After a wave of recalls of lead-tainted toys from China that frightened many consumers and parents, Maryland legislators are pursuing a bill to ban the hazardous products and allow for random inspections of factories, warehouses and stores.
The bill would prohibit the manufacturing or sale of a children's product - including toys and jewelry or a consumable product such as candy - that contains lead. Maryland legislators said they are moving forward in the absence of more stringent federal action on the issue. Other states - California, Illinois and Michigan - also have lead product bans.
"It's incumbent on the state to act if the feds won't do it," said Del. James W. Hubbard, a Prince George's County Democrat who sponsored the bill.
Congress is considering legislation that would set tougher quality-control measures, and President Bush has advocated an expansion of government powers to prevent unsafe imports. But the nation's top watchdog, the Consumer Product Safety Commission, has been criticized for not doing enough to police the $2 trillion in imports that enter the United States each year.

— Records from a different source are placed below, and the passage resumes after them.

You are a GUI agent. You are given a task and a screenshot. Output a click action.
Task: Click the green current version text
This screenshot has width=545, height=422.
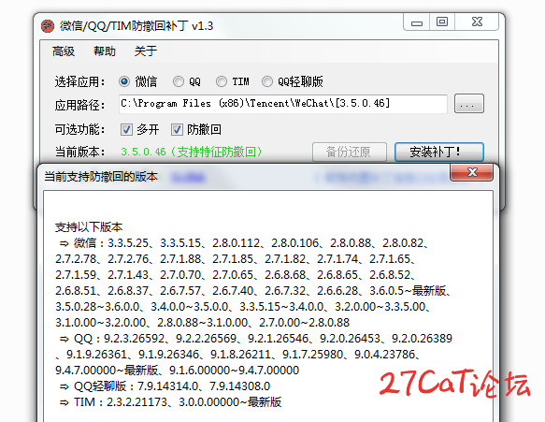[191, 152]
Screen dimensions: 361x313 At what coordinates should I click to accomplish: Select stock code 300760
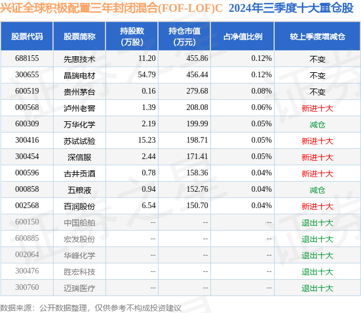(27, 287)
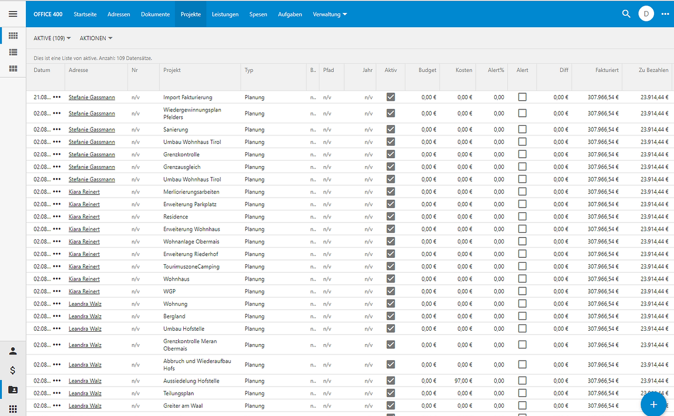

Millions of lead-tainted toys from China were recalled last year, including Barbie doll accessories and toys based on characters such as Dora the Explorer and Elmo, as well as toys that contained small magnets that could easily be swallowed. The Consumer Product Safety Commission works with companies to issue recalls when it finds consumer goods that could be harmful. Most recalls are voluntary.

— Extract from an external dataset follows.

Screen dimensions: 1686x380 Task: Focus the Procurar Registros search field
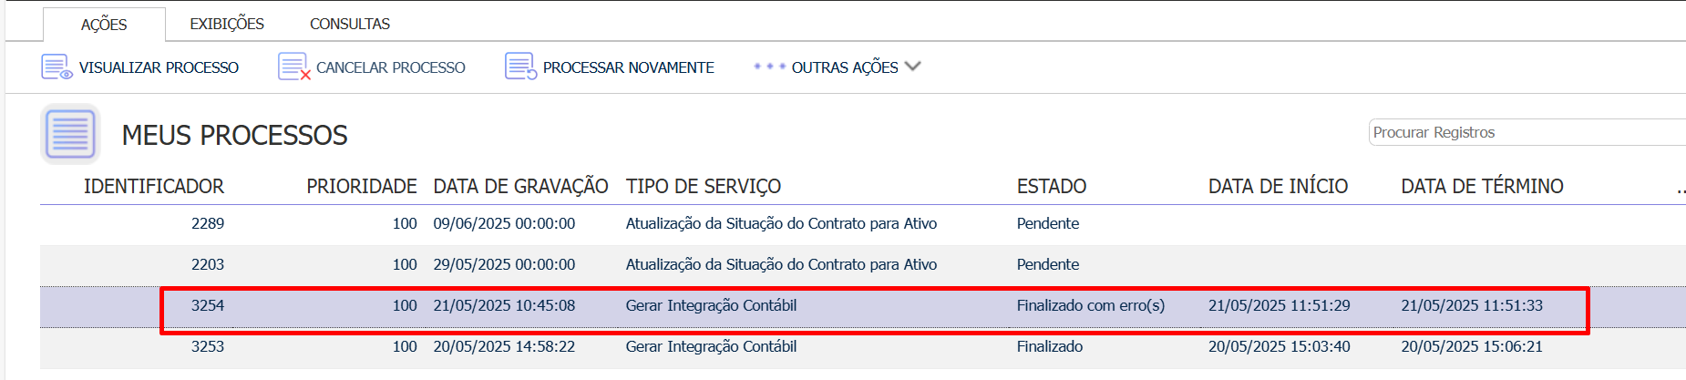1527,132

Lead can cause brain damage when ingested by young children. A Minnesota boy died of lead poisoning two years ago after swallowing a metal pendant from a charm bracelet that came with a pair of Reebok shoes.
Similar legislation banning lead products passed the Maryland House of Delegates unanimously last year, but it wasn't considered by the full Senate. Sen. Catherine E. Pugh, a Baltimore Democrat, is sponsoring the bill in her chamber this year and said that she anticipates little opposition from lawmakers.

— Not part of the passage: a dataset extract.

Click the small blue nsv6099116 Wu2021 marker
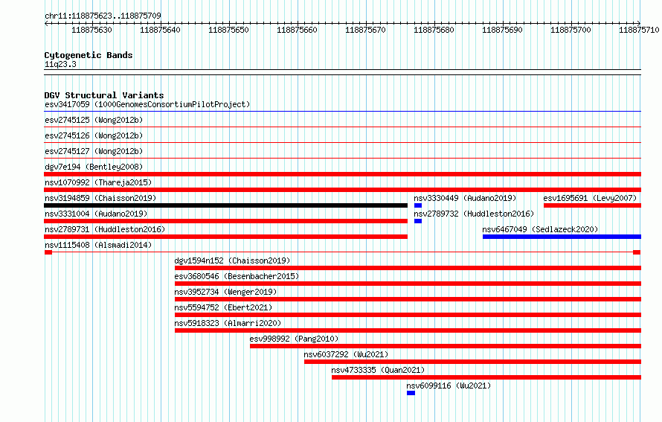 tap(411, 393)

"We don't want our children coming into contact with lead-containing toys," she said. "I think that one of our responsibilities is to protect the children."
According to a fiscal analysis of the bill, increased state inspections would cost more than $50,000 a year. If a product is found to be hazardous, it would have to be removed from store shelves.
Ruth Ann Norton, executive director of the National Coalition to End Childhood Lead Poisoning, said the Maryland legislation would send a message to manufacturers and retailers that they need to better track their products in the supply chain to ensure that they are living up to American standards of safety.
Business groups, including the Maryland Retailers Association, urged lawmakers to be mindful of different standards across states, which could make compliance difficult. The Maryland bill would ban products containing lead in a concentration of more than 0.02 percent of the product's total weight. Other states limit lead content to less than 0.06 percent.
Bruce Bereano, a lobbyist for Safeway Inc., testified at the hearing that some provisions in the bill are "overly broad" and argued that parental responsibility should be part of the debate. "It seems that business is supposed to be the responsible agent for everyone," he said.